# TASK OBJECTIVE
Pull every line holding the word "agent" out of the data and copy it.

[Opening RECORDS FOR THIS TASK section]

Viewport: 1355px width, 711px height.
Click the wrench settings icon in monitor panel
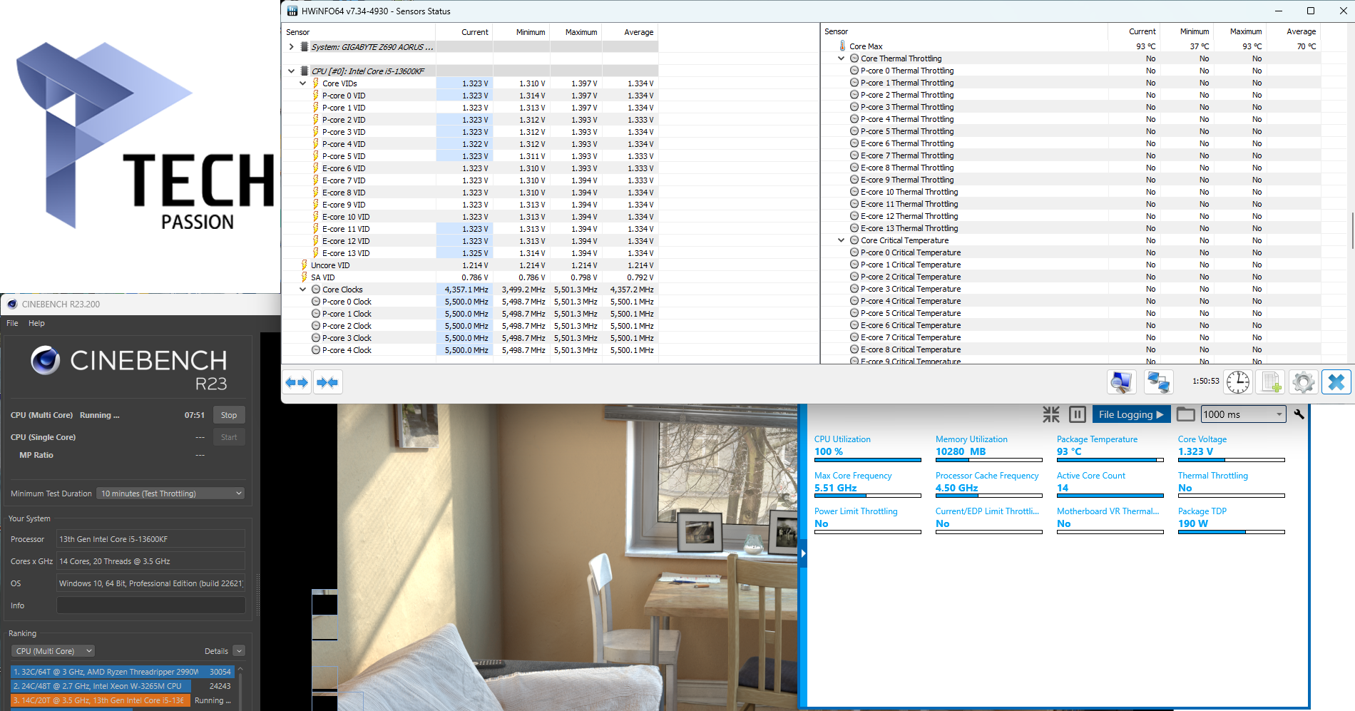(x=1299, y=414)
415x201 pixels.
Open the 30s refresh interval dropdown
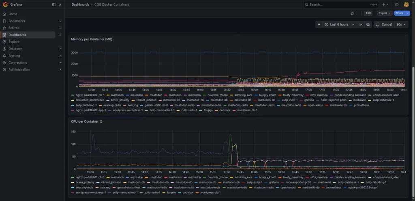pyautogui.click(x=401, y=24)
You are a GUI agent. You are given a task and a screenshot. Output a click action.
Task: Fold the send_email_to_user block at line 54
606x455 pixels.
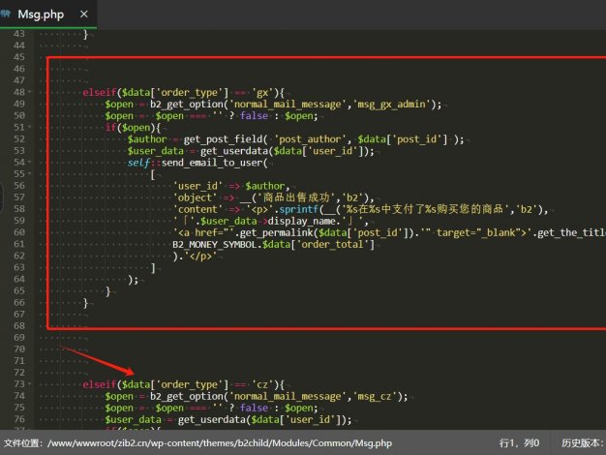[x=30, y=162]
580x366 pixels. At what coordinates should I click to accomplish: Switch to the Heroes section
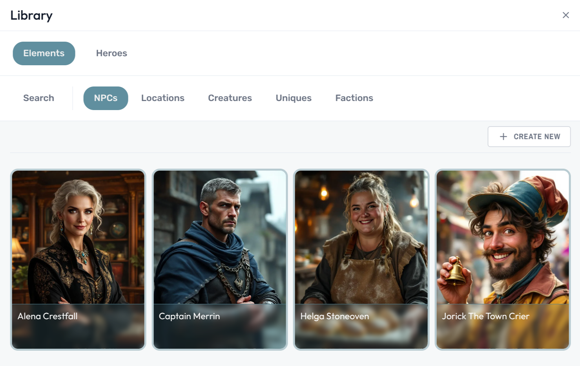111,53
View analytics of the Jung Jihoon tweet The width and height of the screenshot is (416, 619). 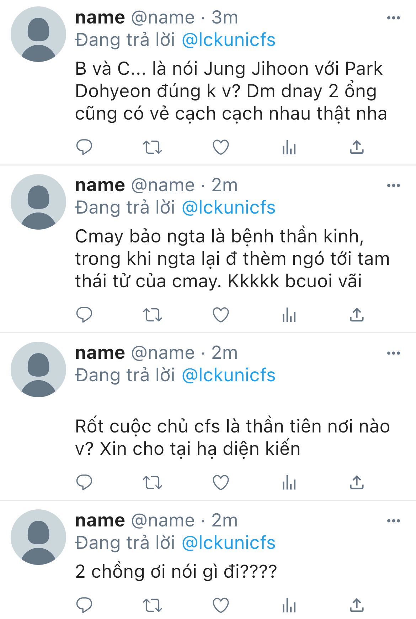click(x=289, y=147)
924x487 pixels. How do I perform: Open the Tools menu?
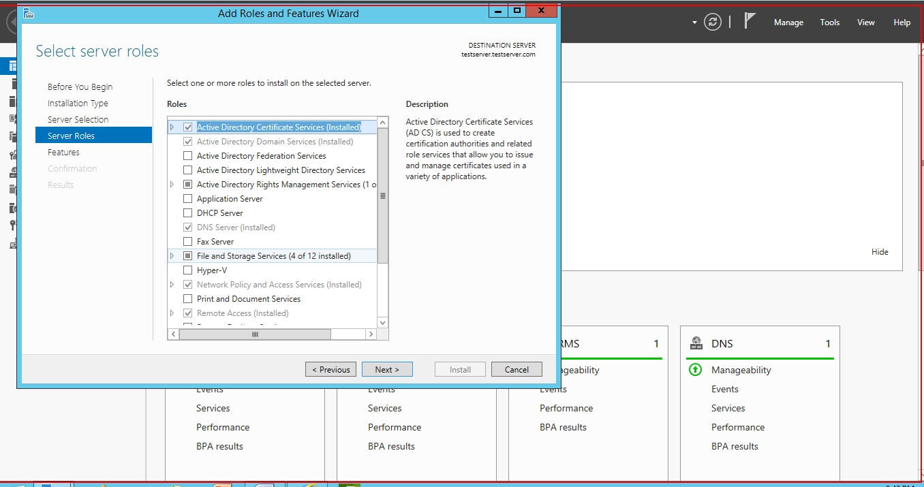click(x=829, y=22)
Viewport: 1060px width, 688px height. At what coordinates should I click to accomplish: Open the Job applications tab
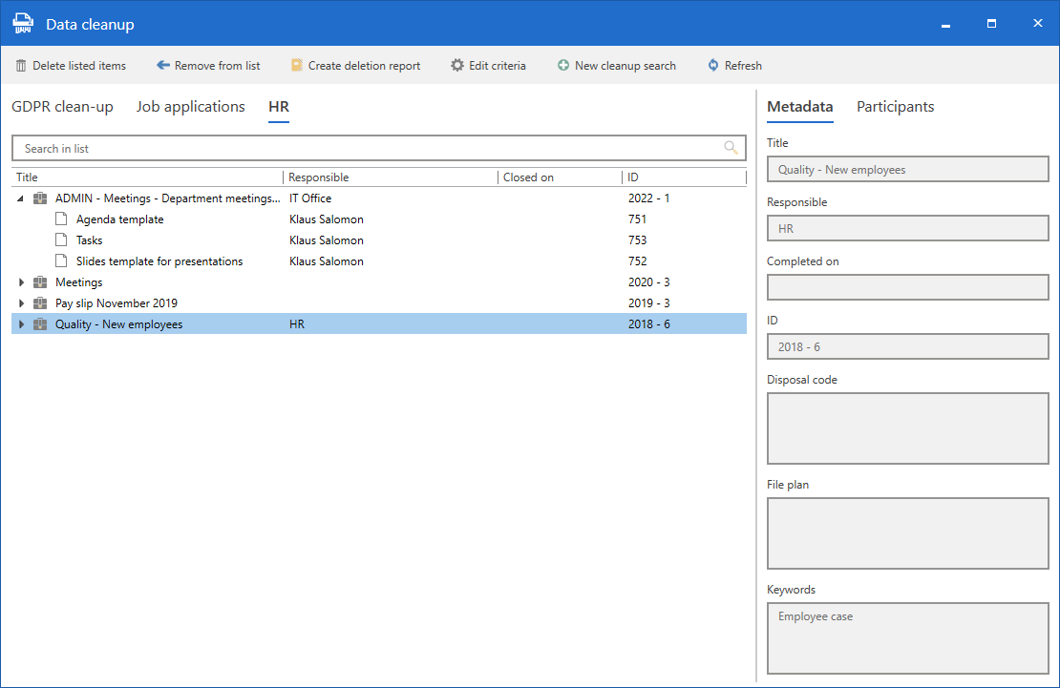pyautogui.click(x=190, y=107)
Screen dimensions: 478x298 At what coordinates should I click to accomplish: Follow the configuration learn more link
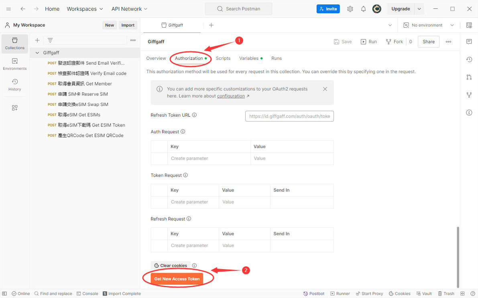(231, 96)
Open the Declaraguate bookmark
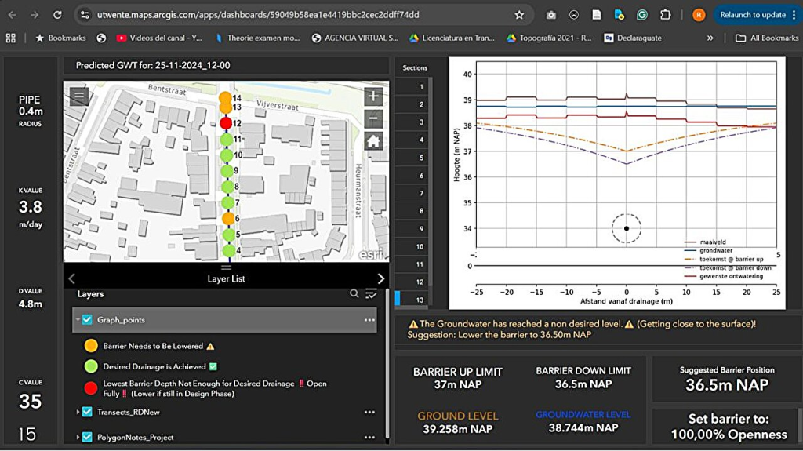 pyautogui.click(x=632, y=38)
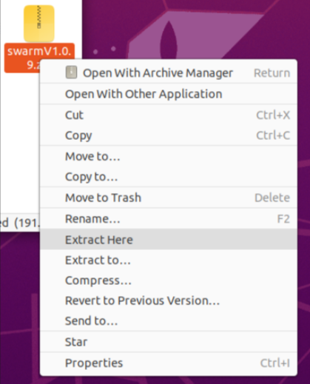Choose Copy to… option
Viewport: 310px width, 384px height.
tap(169, 177)
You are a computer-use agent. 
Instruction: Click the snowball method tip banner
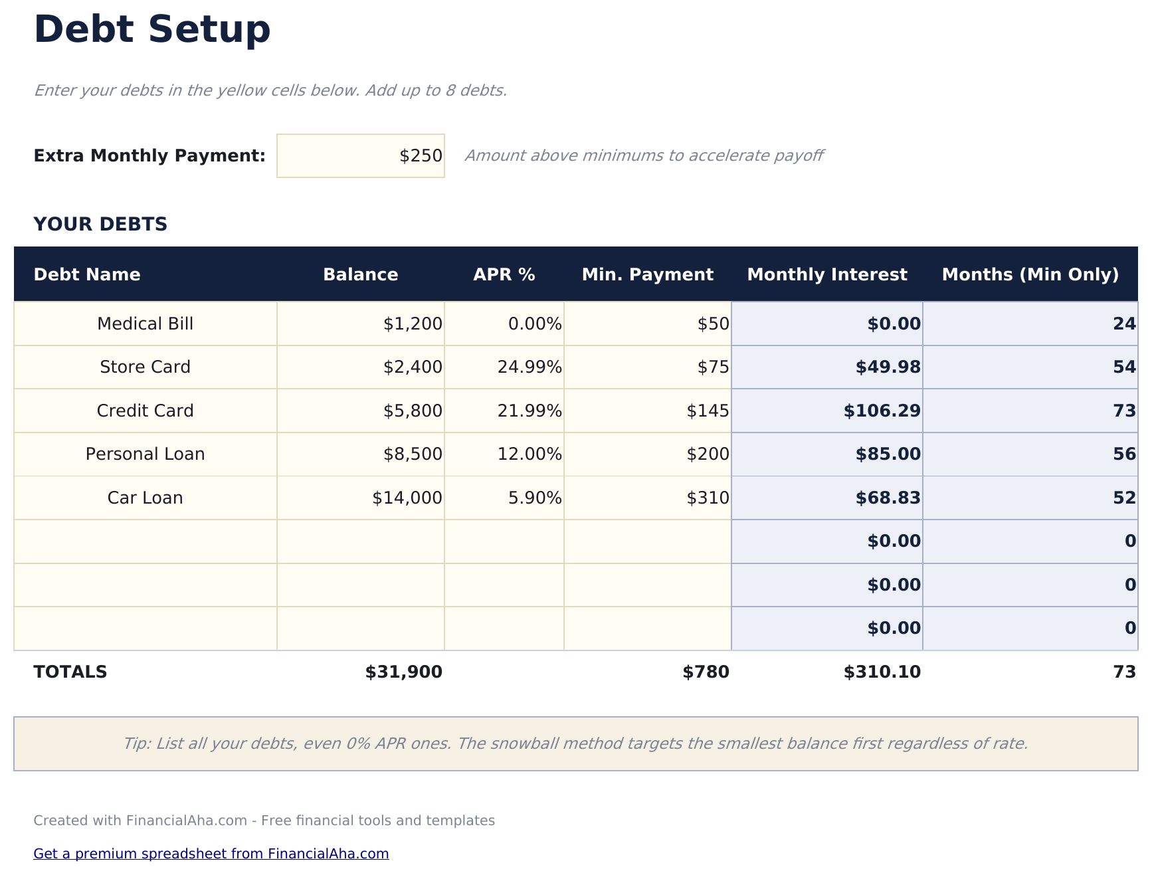[x=576, y=743]
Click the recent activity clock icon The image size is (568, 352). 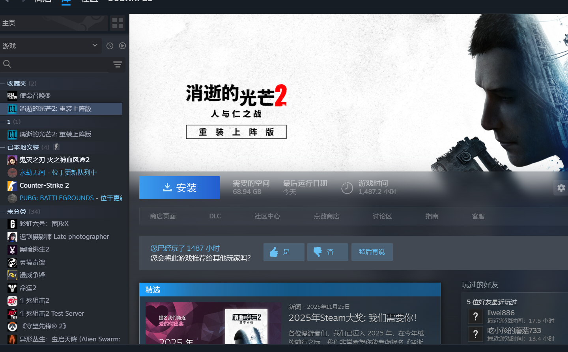[110, 46]
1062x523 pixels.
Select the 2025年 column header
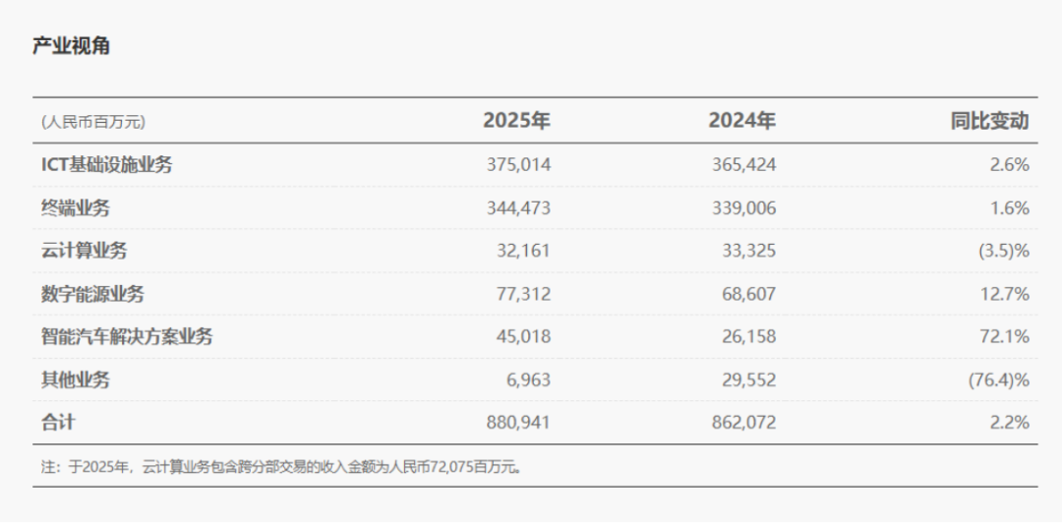click(x=516, y=121)

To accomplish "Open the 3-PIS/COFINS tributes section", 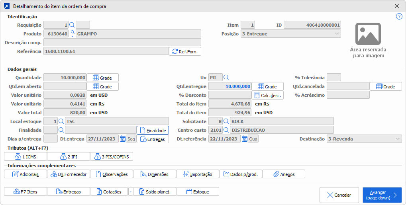I will pos(112,156).
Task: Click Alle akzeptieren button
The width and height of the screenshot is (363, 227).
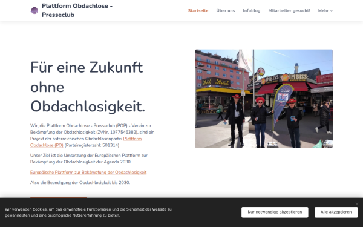Action: pos(336,212)
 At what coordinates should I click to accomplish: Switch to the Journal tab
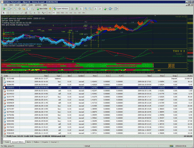pyautogui.click(x=54, y=142)
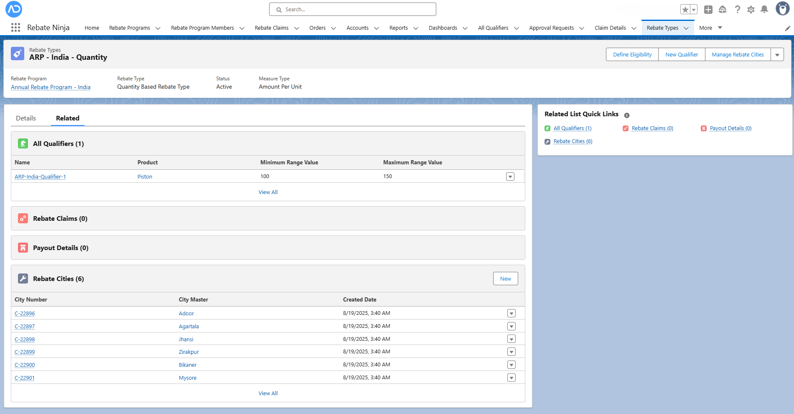
Task: Click the New button in Rebate Cities
Action: click(x=505, y=279)
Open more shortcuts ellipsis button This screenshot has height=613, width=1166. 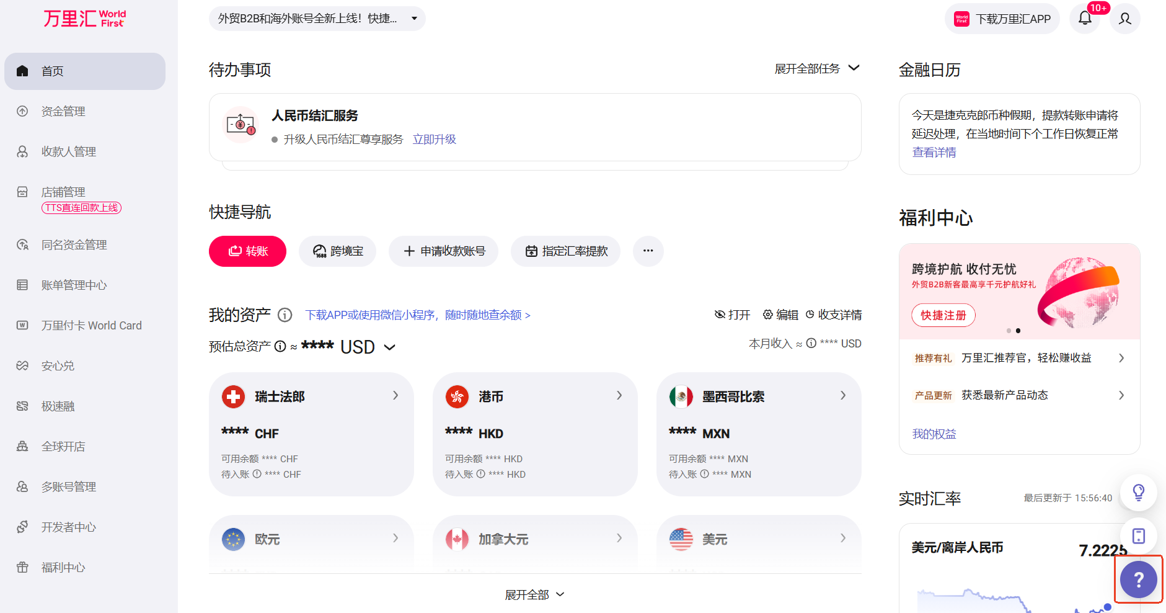(x=648, y=251)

[Closing RECORDS FOR THIS TASK section]

# ANSWER SPACE
You are a GUI agent. You are given a task and a screenshot. Output a click action.
You are a computer-use agent. 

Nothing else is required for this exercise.